Passe-se dentro da lata
Fresca nata
Em formas de bom-bocado;
De damasco a borda peje-se;
E despeje-se
Gota a gota, com cuidado,
Tudo na forma, de forma
Que essa forma
Vá para o forno; e, rendendo-a,
Sigam-se as outras; saindo,
Venham vindo
As tortazinhas de amêndoa.
IV
ATO III, CENA VIII
CYRANO
Mas que fazer então?
Buscar um protetor poderoso, um patrão?
Ser como a hera que enlaça o carvalho robusto,
E lambe-lhe a cortiça e trepa então sem custo?
Usar, para atingir o cimo desejado,
De astúcia em vez de força? Oh! não, muito obrigado.
Entrar para o canil dos poetas rafeiros,
Como eles dedicar versos aos financeiros
E fazer de bufão para que um potentado
Haja por bem servir? Oh! não, muito obrigado.
Almoçar cada dia um sapo sem ter nojo,
Rustir o ventre por andar sempre de rojo,
Ter a rótula suja e fazer menos mal
Prontas deslocações da coluna dorsal?
Obrigado. Trazer o incensório suspenso
A um ídolo que viva entre nuvens de incenso,
Ganhar celebridade, aplausos e coroas
Num círculo de trinta ou quarenta pessoas?

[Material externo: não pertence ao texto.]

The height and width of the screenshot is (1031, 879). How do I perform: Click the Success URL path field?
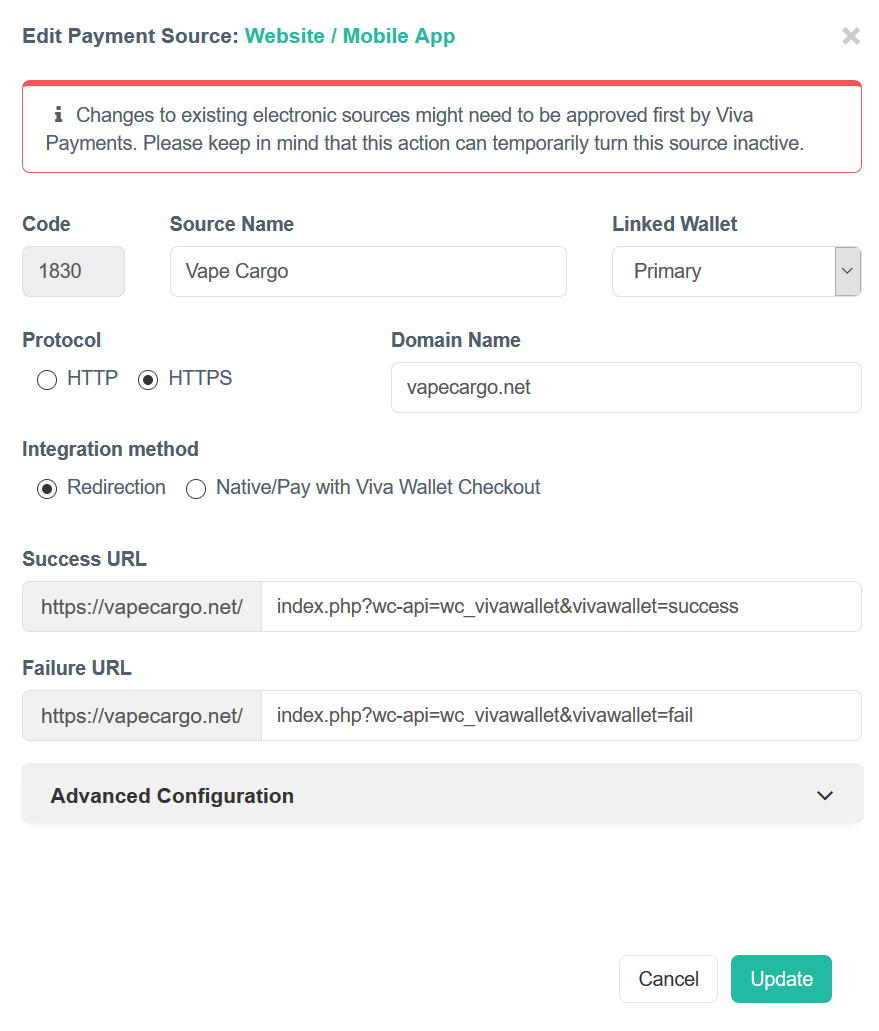point(560,607)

Navegar, tendo em vez de remos madrigais
E, a tufarem-me a vela, os suspiros fatais
Das velhas, num derriço? Obrigado, obrigado.
Ganhar fama de autor por haver publicado
Meus versos, mas pagando o livro aos editores,
Obrigado. Viver de esmolas e favores,
Ser papa nas reuniões que, em baiucas sem nome,
Fazem alguns sandeus? Ver se alcanço renome
Com um soneto, se tanto, em vez de fazer mil,
Achar muito talento em qualquer imbecil?
Obrigado. Ter medo aos jornais, ser amigo
De elogios, dizer de mim para comigo:
“Ah! se o meu nome vier no Mercúrio francês!...”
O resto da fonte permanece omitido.